Hay un arte que no pasa el tamiz del intelecto, que va directo a tocar esas fibras interiores del sentir, del goce estético; ese arte, que no precisa análisis, ni explicaciones, ni comparaciones, encierra en si mismo los misterios, la esencia de la vida. Es el arte del instante eterno, de la espontaneidad creadora, del jugueteo mágico con el azar. Es el arte de las formas invisibles, de la explosión de colores, de las brumas poéticas; es el arte de JeanMaurice Mourat.

    Hay, efectivamente, una danza cromática en estos lienzos; una danza que nos contagia, que nos mueve internamente, que nos asombra y maravilla. Los colores juegan como niños traviesos, haciendo remolinos, explosionando, abrazándose tiernamente. Es una danza llena de música insonora que sólo el alma escucha; una danza que envuelve algunas, pocas, imágenes del mundo exterior de Jean-Maurice: catedral, mujer, guitarra, flor... Es la danza de los siglos que se va transmitiendo por los espacios y por los hombres.
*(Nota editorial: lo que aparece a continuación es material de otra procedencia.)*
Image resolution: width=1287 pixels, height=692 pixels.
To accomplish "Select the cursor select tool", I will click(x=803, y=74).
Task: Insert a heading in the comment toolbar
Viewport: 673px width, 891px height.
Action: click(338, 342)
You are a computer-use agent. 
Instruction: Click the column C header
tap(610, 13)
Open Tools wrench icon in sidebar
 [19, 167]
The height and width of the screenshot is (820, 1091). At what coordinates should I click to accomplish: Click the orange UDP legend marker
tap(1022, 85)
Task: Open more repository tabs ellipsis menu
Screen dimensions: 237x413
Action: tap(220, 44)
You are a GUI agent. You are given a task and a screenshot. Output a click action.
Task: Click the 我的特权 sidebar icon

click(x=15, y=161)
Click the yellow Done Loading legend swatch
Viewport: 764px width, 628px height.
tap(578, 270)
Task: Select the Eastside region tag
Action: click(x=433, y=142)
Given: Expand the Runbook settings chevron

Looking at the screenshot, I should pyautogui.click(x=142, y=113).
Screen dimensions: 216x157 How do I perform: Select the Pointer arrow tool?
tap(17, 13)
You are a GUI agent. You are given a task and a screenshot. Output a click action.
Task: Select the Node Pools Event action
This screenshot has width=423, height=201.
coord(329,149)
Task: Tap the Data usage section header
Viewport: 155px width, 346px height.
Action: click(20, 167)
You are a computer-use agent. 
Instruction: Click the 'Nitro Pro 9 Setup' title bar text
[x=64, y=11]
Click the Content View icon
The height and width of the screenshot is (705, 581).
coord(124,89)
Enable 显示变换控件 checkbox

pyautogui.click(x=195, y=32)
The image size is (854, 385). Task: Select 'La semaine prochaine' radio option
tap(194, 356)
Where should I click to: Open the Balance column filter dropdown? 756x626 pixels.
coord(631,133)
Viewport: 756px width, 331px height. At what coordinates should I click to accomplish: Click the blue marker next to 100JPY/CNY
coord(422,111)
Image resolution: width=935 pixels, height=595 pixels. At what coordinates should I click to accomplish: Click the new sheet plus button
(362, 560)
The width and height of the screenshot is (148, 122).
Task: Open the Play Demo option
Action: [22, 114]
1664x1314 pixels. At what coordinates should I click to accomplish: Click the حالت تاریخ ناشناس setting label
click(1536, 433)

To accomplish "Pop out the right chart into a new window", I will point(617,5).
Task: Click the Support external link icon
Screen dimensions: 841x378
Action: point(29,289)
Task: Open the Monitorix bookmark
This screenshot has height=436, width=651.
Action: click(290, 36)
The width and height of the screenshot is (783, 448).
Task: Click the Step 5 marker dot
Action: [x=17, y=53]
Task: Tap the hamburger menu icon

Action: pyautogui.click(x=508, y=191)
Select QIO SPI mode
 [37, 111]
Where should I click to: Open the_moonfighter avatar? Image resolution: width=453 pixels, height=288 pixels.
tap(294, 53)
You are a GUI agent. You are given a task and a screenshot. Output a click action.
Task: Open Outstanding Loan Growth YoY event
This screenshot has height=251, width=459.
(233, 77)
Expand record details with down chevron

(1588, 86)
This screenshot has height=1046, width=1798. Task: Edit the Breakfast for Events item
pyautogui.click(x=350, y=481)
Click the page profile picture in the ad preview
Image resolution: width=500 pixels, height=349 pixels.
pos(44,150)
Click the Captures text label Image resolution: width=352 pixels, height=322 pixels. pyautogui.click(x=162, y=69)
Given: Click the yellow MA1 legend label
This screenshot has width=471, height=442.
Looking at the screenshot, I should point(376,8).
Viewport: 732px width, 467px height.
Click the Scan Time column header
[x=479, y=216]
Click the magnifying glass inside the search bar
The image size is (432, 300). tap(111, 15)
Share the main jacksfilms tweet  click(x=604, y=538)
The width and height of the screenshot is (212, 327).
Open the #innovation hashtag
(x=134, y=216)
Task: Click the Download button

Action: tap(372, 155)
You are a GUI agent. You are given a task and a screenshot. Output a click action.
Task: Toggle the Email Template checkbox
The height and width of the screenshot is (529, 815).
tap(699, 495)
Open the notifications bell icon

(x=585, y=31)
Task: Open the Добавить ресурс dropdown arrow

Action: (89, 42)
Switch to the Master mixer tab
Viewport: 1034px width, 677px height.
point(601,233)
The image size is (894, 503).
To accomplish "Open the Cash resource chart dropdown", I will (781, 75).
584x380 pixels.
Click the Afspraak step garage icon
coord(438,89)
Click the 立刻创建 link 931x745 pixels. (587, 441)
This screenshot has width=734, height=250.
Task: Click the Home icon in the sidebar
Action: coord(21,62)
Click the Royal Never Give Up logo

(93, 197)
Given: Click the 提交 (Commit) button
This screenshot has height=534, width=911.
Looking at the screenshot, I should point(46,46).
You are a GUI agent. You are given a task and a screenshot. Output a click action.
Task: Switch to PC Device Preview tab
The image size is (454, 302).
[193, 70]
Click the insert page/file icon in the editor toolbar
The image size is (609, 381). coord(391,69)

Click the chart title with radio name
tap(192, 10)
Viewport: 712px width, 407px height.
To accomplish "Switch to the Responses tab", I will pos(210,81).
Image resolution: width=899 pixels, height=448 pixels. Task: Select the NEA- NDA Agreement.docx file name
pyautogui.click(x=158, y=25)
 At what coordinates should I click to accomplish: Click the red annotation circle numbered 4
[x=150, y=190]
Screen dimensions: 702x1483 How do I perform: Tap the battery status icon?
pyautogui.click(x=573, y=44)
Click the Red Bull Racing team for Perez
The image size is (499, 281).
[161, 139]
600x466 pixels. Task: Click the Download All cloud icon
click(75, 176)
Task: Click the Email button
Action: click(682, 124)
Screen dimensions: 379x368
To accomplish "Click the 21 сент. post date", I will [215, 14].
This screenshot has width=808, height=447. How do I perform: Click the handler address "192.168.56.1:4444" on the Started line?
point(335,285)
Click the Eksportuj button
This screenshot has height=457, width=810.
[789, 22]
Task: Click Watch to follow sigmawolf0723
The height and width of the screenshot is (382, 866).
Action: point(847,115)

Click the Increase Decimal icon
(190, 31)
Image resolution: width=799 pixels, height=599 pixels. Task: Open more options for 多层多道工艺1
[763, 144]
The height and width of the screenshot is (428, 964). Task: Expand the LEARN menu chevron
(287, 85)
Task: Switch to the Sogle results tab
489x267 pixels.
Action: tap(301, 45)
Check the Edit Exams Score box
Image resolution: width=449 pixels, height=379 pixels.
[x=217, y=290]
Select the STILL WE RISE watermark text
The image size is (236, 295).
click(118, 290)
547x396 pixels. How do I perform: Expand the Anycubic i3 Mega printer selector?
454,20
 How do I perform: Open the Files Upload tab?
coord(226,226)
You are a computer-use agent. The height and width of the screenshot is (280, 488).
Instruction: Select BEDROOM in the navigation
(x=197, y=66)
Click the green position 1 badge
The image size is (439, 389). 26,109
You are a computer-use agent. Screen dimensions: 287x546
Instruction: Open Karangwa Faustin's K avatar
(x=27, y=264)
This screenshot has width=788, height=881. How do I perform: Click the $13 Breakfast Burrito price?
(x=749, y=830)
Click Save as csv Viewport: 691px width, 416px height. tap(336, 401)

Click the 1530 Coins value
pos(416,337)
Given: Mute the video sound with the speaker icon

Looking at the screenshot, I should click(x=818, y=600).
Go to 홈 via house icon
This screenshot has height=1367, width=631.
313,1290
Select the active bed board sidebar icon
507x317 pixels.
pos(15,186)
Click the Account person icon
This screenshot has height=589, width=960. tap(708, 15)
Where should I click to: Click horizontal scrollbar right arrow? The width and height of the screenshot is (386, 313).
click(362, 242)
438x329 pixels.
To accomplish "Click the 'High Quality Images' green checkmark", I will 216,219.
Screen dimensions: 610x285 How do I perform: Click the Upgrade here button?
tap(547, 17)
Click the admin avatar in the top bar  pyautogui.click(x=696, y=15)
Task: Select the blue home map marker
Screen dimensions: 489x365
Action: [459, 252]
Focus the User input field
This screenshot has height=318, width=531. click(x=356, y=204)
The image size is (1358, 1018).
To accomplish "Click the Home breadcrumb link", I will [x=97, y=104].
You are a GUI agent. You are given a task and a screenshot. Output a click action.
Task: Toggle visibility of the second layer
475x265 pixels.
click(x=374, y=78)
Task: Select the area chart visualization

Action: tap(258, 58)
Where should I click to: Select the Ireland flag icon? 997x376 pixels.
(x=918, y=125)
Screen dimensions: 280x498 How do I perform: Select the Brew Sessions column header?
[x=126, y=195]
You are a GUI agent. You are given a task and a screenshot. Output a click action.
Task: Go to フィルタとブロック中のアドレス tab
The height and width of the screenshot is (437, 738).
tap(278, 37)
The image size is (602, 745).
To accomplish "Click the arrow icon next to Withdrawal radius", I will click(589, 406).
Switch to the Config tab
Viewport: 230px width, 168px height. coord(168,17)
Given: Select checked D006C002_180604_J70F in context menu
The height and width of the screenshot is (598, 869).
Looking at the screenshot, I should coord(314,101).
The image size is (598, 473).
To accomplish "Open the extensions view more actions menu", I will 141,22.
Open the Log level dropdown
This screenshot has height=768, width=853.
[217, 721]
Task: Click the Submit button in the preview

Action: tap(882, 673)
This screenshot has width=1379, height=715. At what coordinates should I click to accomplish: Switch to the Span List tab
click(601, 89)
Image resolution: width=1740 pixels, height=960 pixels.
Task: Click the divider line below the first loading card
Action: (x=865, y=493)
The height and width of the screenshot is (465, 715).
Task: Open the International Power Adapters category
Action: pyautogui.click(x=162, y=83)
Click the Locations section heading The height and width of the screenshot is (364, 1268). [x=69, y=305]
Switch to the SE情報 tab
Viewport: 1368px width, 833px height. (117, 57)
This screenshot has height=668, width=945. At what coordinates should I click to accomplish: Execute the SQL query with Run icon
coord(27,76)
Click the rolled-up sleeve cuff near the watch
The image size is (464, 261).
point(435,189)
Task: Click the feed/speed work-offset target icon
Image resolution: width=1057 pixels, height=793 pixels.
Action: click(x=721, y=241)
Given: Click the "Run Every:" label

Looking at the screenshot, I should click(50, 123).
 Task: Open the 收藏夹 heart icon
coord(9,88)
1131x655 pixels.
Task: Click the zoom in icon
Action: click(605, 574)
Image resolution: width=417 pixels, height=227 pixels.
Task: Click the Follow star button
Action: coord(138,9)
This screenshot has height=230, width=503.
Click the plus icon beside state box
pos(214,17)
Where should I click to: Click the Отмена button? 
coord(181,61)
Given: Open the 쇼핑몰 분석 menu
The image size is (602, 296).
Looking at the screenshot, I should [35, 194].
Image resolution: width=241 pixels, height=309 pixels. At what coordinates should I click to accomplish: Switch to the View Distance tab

    El arte de Jean-Maurice Mourat es una aventura interior para el espectador; una aventura que podríamos llamar El Color de la Música. Y es que, al penetrar en estas obras, encontramos elementos, estructuras y formas musicales: tonos y semitonos cromáticos, arpegios con espátula, adagios de luz, solos de verde en blanco... concierto para pincel y color. Pero, sobre todo, donde notamos más la presencia de la Música es en la sensación que experimentamos al contemplar el conjunto de obras, que se nos presenta como una completa pieza sinfónica para la vista.

    Hay un arte que no pasa por el tamiz del intelecto, que va directo al corazón.